### Listed entries:
*** Begin section ***
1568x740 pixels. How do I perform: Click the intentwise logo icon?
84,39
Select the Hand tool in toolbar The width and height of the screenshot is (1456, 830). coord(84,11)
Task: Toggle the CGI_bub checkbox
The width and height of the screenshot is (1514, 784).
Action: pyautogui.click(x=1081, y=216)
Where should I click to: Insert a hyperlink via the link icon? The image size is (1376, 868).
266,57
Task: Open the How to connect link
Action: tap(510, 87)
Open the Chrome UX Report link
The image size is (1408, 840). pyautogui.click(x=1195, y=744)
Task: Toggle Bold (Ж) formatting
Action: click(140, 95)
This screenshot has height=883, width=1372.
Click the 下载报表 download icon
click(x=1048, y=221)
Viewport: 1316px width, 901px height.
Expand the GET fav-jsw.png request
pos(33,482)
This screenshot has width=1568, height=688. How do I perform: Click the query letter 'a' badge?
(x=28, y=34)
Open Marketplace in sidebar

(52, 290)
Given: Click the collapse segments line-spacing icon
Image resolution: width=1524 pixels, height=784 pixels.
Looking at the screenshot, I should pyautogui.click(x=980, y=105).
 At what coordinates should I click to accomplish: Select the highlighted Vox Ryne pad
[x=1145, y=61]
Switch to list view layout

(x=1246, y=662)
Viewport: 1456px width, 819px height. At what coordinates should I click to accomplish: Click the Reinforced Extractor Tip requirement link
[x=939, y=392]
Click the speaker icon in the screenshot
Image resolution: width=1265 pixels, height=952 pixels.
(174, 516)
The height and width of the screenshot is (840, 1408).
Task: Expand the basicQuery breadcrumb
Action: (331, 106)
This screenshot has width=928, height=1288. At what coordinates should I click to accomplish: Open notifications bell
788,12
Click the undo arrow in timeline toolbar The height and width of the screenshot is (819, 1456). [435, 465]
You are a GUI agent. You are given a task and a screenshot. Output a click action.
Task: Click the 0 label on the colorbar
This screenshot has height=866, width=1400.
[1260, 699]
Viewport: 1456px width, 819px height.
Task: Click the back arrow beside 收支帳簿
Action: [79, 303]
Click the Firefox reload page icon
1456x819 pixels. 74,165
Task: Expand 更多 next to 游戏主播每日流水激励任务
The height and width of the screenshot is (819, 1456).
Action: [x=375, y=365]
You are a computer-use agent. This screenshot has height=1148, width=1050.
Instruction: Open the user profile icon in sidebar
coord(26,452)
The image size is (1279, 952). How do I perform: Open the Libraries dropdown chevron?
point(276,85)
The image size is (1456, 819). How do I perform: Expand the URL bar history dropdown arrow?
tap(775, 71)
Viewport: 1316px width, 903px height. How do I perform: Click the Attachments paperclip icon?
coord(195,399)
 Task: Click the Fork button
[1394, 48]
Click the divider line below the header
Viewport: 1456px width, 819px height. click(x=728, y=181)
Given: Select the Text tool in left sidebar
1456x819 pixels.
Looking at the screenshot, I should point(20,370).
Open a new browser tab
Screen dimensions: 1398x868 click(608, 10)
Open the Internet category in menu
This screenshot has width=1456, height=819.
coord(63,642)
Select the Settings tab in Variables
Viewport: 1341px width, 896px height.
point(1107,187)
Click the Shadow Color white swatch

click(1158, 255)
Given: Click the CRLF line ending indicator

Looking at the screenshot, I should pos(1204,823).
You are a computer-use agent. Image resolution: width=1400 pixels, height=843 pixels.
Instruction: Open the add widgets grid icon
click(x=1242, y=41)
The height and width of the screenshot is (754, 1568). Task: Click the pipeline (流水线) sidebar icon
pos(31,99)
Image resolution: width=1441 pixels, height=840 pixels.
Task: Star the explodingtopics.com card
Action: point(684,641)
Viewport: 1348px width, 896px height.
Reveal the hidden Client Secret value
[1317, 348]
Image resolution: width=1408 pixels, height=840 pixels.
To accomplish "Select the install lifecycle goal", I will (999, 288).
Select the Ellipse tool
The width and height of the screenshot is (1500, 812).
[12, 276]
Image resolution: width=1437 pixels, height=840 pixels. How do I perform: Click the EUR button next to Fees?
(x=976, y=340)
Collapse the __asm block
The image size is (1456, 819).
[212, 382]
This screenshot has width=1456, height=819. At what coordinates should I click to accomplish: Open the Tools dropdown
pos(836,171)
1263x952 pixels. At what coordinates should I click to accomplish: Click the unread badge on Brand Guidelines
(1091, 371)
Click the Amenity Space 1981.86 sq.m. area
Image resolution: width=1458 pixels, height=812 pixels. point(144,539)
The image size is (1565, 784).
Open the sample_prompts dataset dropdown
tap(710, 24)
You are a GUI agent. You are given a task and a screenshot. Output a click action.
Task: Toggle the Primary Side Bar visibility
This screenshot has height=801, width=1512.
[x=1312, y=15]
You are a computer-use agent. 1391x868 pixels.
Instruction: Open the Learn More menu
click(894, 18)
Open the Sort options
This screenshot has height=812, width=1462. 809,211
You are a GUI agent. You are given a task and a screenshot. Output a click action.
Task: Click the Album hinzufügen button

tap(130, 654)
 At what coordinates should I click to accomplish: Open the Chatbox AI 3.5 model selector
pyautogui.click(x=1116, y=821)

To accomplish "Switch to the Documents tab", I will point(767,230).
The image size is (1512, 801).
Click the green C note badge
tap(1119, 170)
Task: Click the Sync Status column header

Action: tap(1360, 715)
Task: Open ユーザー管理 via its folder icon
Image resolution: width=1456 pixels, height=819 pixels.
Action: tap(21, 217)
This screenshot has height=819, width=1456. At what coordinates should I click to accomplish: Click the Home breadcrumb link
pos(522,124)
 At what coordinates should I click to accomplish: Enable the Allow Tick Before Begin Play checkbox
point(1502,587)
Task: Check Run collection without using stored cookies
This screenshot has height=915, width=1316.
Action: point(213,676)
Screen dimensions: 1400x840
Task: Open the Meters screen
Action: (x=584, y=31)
*** End section ***
### What is expected:
Put down each entry again, unchanged and complete.

### Solution for this problem:
1568x740 pixels. How do I perform: Click the intentwise logo icon?
84,39
Select the Hand tool in toolbar The width and height of the screenshot is (1456, 830). coord(84,11)
Task: Toggle the CGI_bub checkbox
The width and height of the screenshot is (1514, 784).
Action: pyautogui.click(x=1081, y=216)
Where should I click to: Insert a hyperlink via the link icon? The image size is (1376, 868).
266,57
Task: Open the How to connect link
Action: tap(510, 87)
Open the Chrome UX Report link
The image size is (1408, 840). pyautogui.click(x=1195, y=744)
Task: Toggle Bold (Ж) formatting
Action: click(140, 95)
This screenshot has height=883, width=1372.
Click the 下载报表 download icon
click(x=1048, y=221)
Viewport: 1316px width, 901px height.
Expand the GET fav-jsw.png request
pos(33,482)
This screenshot has width=1568, height=688. How do I perform: Click the query letter 'a' badge?
(x=28, y=34)
Open Marketplace in sidebar

(52, 290)
Given: Click the collapse segments line-spacing icon
Image resolution: width=1524 pixels, height=784 pixels.
Looking at the screenshot, I should pyautogui.click(x=980, y=105).
 At what coordinates should I click to accomplish: Select the highlighted Vox Ryne pad
[x=1145, y=61]
Switch to list view layout

(x=1246, y=662)
Viewport: 1456px width, 819px height. At what coordinates should I click to accomplish: Click the Reinforced Extractor Tip requirement link
[x=939, y=392]
Click the speaker icon in the screenshot
Image resolution: width=1265 pixels, height=952 pixels.
(174, 516)
The height and width of the screenshot is (840, 1408).
Task: Expand the basicQuery breadcrumb
Action: (331, 106)
This screenshot has width=928, height=1288. At what coordinates should I click to accomplish: Open notifications bell
788,12
Click the undo arrow in timeline toolbar The height and width of the screenshot is (819, 1456). [435, 465]
You are a GUI agent. You are given a task and a screenshot. Output a click action.
Task: Click the 0 label on the colorbar
This screenshot has height=866, width=1400.
[1260, 699]
Viewport: 1456px width, 819px height.
Task: Click the back arrow beside 收支帳簿
Action: [79, 303]
Click the Firefox reload page icon
1456x819 pixels. 74,165
Task: Expand 更多 next to 游戏主播每日流水激励任务
The height and width of the screenshot is (819, 1456).
Action: [x=375, y=365]
You are a computer-use agent. This screenshot has height=1148, width=1050.
Instruction: Open the user profile icon in sidebar
coord(26,452)
The image size is (1279, 952). How do I perform: Open the Libraries dropdown chevron?
point(276,85)
The image size is (1456, 819). How do I perform: Expand the URL bar history dropdown arrow?
tap(775, 71)
Viewport: 1316px width, 903px height. How do I perform: Click the Attachments paperclip icon?
coord(195,399)
 Task: Click the Fork button
[1394, 48]
Click the divider line below the header
Viewport: 1456px width, 819px height. click(x=728, y=181)
Given: Select the Text tool in left sidebar
1456x819 pixels.
Looking at the screenshot, I should point(20,370).
Open a new browser tab
Screen dimensions: 1398x868 click(608, 10)
Open the Internet category in menu
This screenshot has width=1456, height=819.
coord(63,642)
Select the Settings tab in Variables
Viewport: 1341px width, 896px height.
point(1107,187)
Click the Shadow Color white swatch

click(1158, 255)
Given: Click the CRLF line ending indicator

Looking at the screenshot, I should pos(1204,823).
You are a computer-use agent. Image resolution: width=1400 pixels, height=843 pixels.
Instruction: Open the add widgets grid icon
click(x=1242, y=41)
The height and width of the screenshot is (754, 1568). Task: Click the pipeline (流水线) sidebar icon
pos(31,99)
Image resolution: width=1441 pixels, height=840 pixels.
Task: Star the explodingtopics.com card
Action: point(684,641)
Viewport: 1348px width, 896px height.
Reveal the hidden Client Secret value
[1317, 348]
Image resolution: width=1408 pixels, height=840 pixels.
To accomplish "Select the install lifecycle goal", I will (999, 288).
Select the Ellipse tool
The width and height of the screenshot is (1500, 812).
[12, 276]
Image resolution: width=1437 pixels, height=840 pixels. How do I perform: Click the EUR button next to Fees?
(x=976, y=340)
Collapse the __asm block
The image size is (1456, 819).
[212, 382]
This screenshot has width=1456, height=819. At what coordinates should I click to accomplish: Open the Tools dropdown
pos(836,171)
1263x952 pixels. At what coordinates should I click to accomplish: Click the unread badge on Brand Guidelines
(1091, 371)
Click the Amenity Space 1981.86 sq.m. area
Image resolution: width=1458 pixels, height=812 pixels. point(144,539)
The image size is (1565, 784).
Open the sample_prompts dataset dropdown
tap(710, 24)
You are a GUI agent. You are given a task and a screenshot. Output a click action.
Task: Toggle the Primary Side Bar visibility
This screenshot has height=801, width=1512.
[x=1312, y=15]
You are a computer-use agent. 1391x868 pixels.
Instruction: Open the Learn More menu
click(894, 18)
Open the Sort options
This screenshot has height=812, width=1462. 809,211
You are a GUI agent. You are given a task and a screenshot. Output a click action.
Task: Click the Album hinzufügen button

tap(130, 654)
 At what coordinates should I click to accomplish: Open the Chatbox AI 3.5 model selector
pyautogui.click(x=1116, y=821)

To accomplish "Switch to the Documents tab", I will point(767,230).
The image size is (1512, 801).
Click the green C note badge
tap(1119, 170)
Task: Click the Sync Status column header

Action: tap(1360, 715)
Task: Open ユーザー管理 via its folder icon
Image resolution: width=1456 pixels, height=819 pixels.
Action: tap(21, 217)
This screenshot has height=819, width=1456. At what coordinates should I click to accomplish: Click the Home breadcrumb link
pos(522,124)
 At what coordinates should I click to accomplish: Enable the Allow Tick Before Begin Play checkbox
point(1502,587)
Task: Check Run collection without using stored cookies
This screenshot has height=915, width=1316.
Action: point(213,676)
Screen dimensions: 1400x840
Task: Open the Meters screen
Action: (x=584, y=31)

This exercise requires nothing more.